ACCESS-AM3 1.0 Alpha Feedback

lachlanswhyborn · 13 November 2025 00:36

This topic is a catch-all location for feedback for the ACCESS-AM3 1.0 Alpha Release.

Please reply to this topic if you have feedback on the ACCESS-AM3 Alpha. We are primarily looking for feedback on the usability of the build system and configuration, and the documentation. We are also happy to receive science-related feedback, which we will address later in the release process. Feedback can be to point out problems encountered, or positive to highlight what worked well.

If your feedback is involved, please make an issue on the configuration repository (see this post if you do not yet have access to this repository).

If you’re not sure, reply here and your query can be moved to a GitHub issue if required.

paocorrales · 11 December 2025 04:03

I was able to run the model following the instructions with minor changes (see bellow)

A few comments:

README in dev-n96e:

It says rose_suite.conf_nci_gadi, it should be rose-suite.conf_nci_gadi
There is a broken link “ACCESS-Hive” that points to https://access-hive.org.au/models/run-a-model/run_access-cm2/

Also, following the instructions to change changed projects on rose-suite.conf_nci_gadi didn’t work. The suite fails with:

[FAIL] [Errno 13] Permission denied: '/scratch/tm70'

I had to change projects also it in rose-suite.conf.

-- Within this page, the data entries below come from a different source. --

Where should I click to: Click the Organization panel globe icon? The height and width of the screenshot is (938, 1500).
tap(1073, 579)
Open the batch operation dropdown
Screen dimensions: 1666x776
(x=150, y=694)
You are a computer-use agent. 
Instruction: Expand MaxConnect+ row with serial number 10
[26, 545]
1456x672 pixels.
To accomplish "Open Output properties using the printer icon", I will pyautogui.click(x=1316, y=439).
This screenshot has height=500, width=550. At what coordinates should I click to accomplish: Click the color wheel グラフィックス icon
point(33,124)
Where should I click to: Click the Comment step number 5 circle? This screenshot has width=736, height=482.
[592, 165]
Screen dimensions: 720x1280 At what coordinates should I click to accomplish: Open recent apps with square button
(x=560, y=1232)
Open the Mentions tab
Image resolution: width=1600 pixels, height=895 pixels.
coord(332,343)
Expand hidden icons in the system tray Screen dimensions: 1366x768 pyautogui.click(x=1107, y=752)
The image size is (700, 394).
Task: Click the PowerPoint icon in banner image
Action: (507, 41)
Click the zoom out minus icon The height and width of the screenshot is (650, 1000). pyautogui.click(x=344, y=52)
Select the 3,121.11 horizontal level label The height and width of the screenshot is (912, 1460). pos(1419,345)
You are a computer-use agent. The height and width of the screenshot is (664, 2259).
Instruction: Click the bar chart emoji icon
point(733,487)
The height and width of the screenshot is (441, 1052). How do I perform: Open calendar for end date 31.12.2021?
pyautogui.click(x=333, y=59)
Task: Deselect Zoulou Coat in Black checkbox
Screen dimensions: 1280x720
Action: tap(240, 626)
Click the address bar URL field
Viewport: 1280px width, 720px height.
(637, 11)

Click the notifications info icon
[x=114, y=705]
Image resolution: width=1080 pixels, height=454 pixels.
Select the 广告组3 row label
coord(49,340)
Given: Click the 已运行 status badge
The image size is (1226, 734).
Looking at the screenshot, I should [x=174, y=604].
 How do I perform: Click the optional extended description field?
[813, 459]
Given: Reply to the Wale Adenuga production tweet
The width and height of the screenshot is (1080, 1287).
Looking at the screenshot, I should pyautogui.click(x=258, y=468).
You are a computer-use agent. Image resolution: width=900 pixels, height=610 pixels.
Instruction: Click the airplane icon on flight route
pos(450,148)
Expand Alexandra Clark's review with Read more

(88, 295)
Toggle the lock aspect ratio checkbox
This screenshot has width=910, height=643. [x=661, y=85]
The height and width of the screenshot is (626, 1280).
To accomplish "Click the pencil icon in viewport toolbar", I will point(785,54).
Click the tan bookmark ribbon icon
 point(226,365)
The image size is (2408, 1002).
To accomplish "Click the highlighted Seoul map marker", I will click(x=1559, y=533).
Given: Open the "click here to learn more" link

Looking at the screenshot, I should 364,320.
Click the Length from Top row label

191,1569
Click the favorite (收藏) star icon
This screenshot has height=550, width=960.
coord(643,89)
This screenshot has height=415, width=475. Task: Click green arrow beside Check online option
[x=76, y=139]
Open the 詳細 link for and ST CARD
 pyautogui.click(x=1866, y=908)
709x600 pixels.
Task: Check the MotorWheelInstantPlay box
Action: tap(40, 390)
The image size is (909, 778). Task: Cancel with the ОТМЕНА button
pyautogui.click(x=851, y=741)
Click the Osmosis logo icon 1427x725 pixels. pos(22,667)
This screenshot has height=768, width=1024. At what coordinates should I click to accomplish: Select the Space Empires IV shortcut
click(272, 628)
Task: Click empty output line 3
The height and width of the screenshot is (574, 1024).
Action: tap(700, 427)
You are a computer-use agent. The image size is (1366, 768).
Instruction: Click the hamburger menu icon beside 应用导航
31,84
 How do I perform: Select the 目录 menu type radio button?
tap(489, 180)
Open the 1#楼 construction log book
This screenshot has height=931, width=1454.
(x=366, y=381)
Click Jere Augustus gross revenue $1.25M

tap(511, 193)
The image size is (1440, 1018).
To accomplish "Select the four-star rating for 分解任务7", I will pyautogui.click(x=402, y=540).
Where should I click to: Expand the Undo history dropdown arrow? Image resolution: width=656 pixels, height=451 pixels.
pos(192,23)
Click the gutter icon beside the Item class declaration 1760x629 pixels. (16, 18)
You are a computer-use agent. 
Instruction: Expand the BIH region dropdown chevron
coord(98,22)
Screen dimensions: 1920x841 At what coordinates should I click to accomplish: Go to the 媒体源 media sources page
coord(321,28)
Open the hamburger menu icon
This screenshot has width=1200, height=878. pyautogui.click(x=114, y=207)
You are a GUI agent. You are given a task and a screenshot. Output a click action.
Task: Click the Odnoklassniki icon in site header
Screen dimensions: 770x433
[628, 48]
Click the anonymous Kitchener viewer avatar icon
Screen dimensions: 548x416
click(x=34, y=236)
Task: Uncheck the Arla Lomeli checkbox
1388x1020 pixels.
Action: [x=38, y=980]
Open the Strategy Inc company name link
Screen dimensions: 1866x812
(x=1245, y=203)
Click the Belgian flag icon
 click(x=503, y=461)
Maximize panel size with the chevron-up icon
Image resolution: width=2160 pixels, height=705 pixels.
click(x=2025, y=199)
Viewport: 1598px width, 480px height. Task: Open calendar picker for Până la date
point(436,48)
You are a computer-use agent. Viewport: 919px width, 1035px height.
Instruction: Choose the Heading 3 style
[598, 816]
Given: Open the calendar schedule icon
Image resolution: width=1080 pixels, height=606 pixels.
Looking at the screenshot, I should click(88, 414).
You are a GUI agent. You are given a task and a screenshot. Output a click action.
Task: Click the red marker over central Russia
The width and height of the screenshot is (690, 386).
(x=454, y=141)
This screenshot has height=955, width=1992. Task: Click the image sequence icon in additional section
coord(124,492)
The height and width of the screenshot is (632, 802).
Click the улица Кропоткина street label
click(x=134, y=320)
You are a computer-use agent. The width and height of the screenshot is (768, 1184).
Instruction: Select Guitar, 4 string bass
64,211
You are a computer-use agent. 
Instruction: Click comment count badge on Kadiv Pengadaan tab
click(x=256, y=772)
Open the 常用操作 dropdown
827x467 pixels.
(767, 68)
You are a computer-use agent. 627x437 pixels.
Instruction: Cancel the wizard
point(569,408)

qinggangg · 8 January 2026 03:44

Thanks for the work again. I could run the original suite and one with modifications. I spot a few issues.

The jobs atmos_main and netcdf_conversion fail irregularly, once in a few years. For example see /home/563/qg8515/scratch/cylc-run/access-am3-configs/log/job/19911101T0000Z/atmos_main/01 and /home/563/qg8515/scratch/cylc-run/am3-plus4k/log/job/19860601T0000Z/netcdf_conversion/01. The log files do not provide much information. I am not sure whether it is a gadi problem or I output too many variables. Anyway, it would succeed after rerun again.
Unfortunately, the failed jobs do not resubmit themselves, so I have to babysit them and trigger a rerun after they fail. And they also do not send a email notification about failure. I thought I could set execution retry delays in the file /home/563/qg8515/roses/access-am3-configs/site/nci_gadi.rc as 10*PT1M. But it does not work.
I tried to set EXPT_AEROSOLS='aeroclim' in rose-suite.conf to run climatological aerosols. It again failed without much information (just segmentation fault). @clairecarouge already helped to look into it, but still unresolved. The suite is here: /home/563/qg8515/roses/am3-climaerosol, and the log is here: /home/563/qg8515/scratch/cylc-run/am3-climaerosol/log/job/19820101T0000Z/atmos_main/01. I am working into it. If you have any ideas, I’m happy to implement.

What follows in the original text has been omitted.